Given records:
_ _ _ _ _ _ _

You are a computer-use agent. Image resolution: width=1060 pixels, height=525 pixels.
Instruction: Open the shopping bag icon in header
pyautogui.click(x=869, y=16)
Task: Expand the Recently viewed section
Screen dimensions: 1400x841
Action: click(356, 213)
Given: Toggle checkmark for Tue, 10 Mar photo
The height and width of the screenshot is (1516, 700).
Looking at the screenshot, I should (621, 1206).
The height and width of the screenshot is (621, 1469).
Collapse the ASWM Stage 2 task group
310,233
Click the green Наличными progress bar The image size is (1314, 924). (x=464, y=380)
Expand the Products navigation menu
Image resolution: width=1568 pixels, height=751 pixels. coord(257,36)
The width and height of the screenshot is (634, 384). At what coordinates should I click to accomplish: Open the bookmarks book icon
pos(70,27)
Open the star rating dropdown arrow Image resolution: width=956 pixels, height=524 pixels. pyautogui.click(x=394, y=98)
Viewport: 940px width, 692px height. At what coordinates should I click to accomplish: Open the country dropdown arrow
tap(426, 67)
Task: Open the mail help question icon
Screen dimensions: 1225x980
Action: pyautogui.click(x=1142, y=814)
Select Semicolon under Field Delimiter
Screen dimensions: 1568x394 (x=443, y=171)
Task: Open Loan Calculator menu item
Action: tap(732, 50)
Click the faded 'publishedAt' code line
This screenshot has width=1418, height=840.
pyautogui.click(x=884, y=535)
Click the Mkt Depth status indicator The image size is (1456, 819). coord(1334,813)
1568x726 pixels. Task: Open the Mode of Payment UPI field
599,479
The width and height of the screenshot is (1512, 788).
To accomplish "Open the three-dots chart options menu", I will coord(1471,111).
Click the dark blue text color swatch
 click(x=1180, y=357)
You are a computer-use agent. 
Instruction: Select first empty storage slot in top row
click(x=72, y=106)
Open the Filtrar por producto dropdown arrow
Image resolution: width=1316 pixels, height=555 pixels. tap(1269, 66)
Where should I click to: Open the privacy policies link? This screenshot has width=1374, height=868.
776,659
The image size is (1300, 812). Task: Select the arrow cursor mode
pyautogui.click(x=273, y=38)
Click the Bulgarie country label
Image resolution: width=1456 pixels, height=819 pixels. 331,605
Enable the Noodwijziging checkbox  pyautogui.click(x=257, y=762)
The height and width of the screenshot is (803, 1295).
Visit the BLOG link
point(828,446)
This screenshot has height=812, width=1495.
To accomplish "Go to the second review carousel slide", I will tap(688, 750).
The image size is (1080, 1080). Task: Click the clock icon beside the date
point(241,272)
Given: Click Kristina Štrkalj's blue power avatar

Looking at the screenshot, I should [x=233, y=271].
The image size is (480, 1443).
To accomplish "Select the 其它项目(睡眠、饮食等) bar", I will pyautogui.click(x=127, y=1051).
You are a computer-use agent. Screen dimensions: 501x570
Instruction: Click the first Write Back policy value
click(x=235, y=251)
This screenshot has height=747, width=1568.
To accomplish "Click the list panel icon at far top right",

_ _ _ _ _ _ _

Set exercise: Please find every line in the items above that contains the word "will" and copy each of those lines.

Task response:
To accomplish "Open the three-dots chart options menu", I will coord(1471,111).
To accomplish "Go to the second review carousel slide", I will tap(688, 750).
To accomplish "Select the 其它项目(睡眠、饮食等) bar", I will pyautogui.click(x=127, y=1051).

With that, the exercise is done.